After this the family moved first to Estonia, where Carl's grandfather worked as a carpenter, and then to St. Petersburg. Carl's father, Gustav Fabergé, was born in 1814 in Estonia and trained as a goldsmith with Andreas Ferdinand Spiegel and Johann Wilhelm Keibel in St. Petersburg. Gustav Fabergé became a master jeweller and shortly afterwards in 1842 he founded a jewellery company in St. Petersburg under his own name, married Charlotte Jungstedt, who was the daughter of a Danish painter, and started a family. 

Born in 1846, Peter Carl Fabergé attended a private school in Germany and then the school of commerce in Dresden. After travelling around Europe he began studying at the house of Friedman, a goldsmith in Frankfurt. At the age of 26 he returned to St. Petersburg and took over his father's business. The goldsmith, jeweller, designer, restaurateur and entrepreneur Carl Fabergé transformed the small atelier into the largest jewellery company in the entire Russian Empire and one of the largest in the world.

The company had branches in Moscow, Odessa, Kiev and London. In 1885 Carl Fabergé became court jeweller to the Russian Tsar. His company was awarded numerous international prizes and diplomas. Almost all the royal families in Europe and even the King of remote Siam were Fabergé's customers. 

During this period, Carl Fabergé's family grew. He married Julia Jakobs and they had four sons: Eugène, Agaton, Alexander and Nicholas. All four sons followed in their father's and grandfather's footsteps. After the 1917 Russian revolution, Fabergé was forced to close his company in 1918 and he died in Switzerland on 24 September 1920.

As a young jeweller Carl Fabergé believed in the principle that a product's true value is determined by its design and quality, not merely the value of the precious metals and stones used to make it. When the master designed products using precious stones, this was for decorative purposes. Production techniques for different types of enamel were developed by Fabergé's atelier and this remained his greatest achievement, which allowed him to produce products of perfect quality.

Applying a coat of enamel to a piece of jewellery is a delicate and difficult process that may have unexpected results. Fabergé's enamel is characterised by its uniform quality and smooth surface. His favourite enamelling technique was so-called "en plein enamel", a smooth coating over large areas which does not permit a single mistake to be made.
In the 1880s Carl Fabergé reached the heights of success and at the Pan-Russian Exhibition in Moscow in 1882 he was awarded a gold medal for his jewellery work. In the same year, Carl's younger brother Agaton joined the company and extended the product range to include Easter eggs, small animals, human figures, flowers and plants.

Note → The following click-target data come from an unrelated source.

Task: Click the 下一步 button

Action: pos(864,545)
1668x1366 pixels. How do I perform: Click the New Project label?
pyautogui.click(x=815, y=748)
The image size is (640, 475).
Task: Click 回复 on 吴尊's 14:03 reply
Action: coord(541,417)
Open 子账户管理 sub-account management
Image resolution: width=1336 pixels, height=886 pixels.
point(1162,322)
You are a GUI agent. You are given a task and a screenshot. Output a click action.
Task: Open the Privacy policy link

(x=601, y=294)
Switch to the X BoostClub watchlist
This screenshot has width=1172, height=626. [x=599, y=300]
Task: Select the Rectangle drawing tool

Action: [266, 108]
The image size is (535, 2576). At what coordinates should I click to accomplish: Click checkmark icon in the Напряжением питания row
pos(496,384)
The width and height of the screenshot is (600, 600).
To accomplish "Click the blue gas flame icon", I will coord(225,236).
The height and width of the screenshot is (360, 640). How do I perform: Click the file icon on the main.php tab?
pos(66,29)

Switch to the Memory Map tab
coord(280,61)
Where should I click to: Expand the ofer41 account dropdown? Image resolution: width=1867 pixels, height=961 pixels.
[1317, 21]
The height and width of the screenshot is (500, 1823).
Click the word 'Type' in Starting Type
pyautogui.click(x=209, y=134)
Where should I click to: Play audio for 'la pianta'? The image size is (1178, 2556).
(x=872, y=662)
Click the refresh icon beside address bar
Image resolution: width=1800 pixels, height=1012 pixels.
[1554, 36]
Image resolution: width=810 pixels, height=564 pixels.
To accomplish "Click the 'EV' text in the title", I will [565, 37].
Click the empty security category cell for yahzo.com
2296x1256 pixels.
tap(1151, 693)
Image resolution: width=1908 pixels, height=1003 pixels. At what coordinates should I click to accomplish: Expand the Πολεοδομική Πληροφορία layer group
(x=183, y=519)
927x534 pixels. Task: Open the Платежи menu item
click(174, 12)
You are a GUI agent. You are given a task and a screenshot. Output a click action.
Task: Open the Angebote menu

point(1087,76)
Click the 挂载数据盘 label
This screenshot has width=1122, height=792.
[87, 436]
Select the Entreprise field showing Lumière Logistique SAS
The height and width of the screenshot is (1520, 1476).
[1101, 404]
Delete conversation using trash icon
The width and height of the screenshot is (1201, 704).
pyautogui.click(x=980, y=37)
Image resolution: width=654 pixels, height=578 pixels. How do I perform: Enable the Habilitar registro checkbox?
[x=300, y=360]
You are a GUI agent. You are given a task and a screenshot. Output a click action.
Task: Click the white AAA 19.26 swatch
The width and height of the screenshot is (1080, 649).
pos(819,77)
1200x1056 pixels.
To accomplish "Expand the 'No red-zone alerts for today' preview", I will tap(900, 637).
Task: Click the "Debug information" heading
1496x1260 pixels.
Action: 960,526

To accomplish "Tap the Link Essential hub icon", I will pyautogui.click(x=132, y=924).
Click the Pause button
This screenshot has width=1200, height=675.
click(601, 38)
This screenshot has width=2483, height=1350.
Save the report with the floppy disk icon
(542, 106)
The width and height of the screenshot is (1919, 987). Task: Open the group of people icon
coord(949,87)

In 1885 the Tsar discovered the high quality of Fabergé's products and on 1 May 1885 he made Carl Fabergé a Court supplier and placed the first order for Easter eggs.

In 1890 Fabergé was appointed court appraiser and in 1894 the company received an order from Nicholas II to manufacture a stunning pearl and gold necklace (valued at 166,500,000 roubles or around £4 million) for the then Princess Alice von Hessen-Darmstadt, who became Tsarina Alexandra Feodorovna. After this Fabergé was awarded gold medals at all the international exhibitions and fairs where he exhibited.

During the company's history it manufactured over 150,000 items of jewellery and the atelier employed more than 500 master jewellers who were appointed by the master himself.

Carl Fabergé believed that it was important to demonstrate his confidence in the individual master jewellers by allowing them to sign their work. The central principle was simple. Each product had to be manufactured in the same atelier by the same master craftsman, who could make all the decisions about the product from the initial design right through to the finish. This allowed Fabergé to guarantee that each object was a genuine product made by one master jeweller.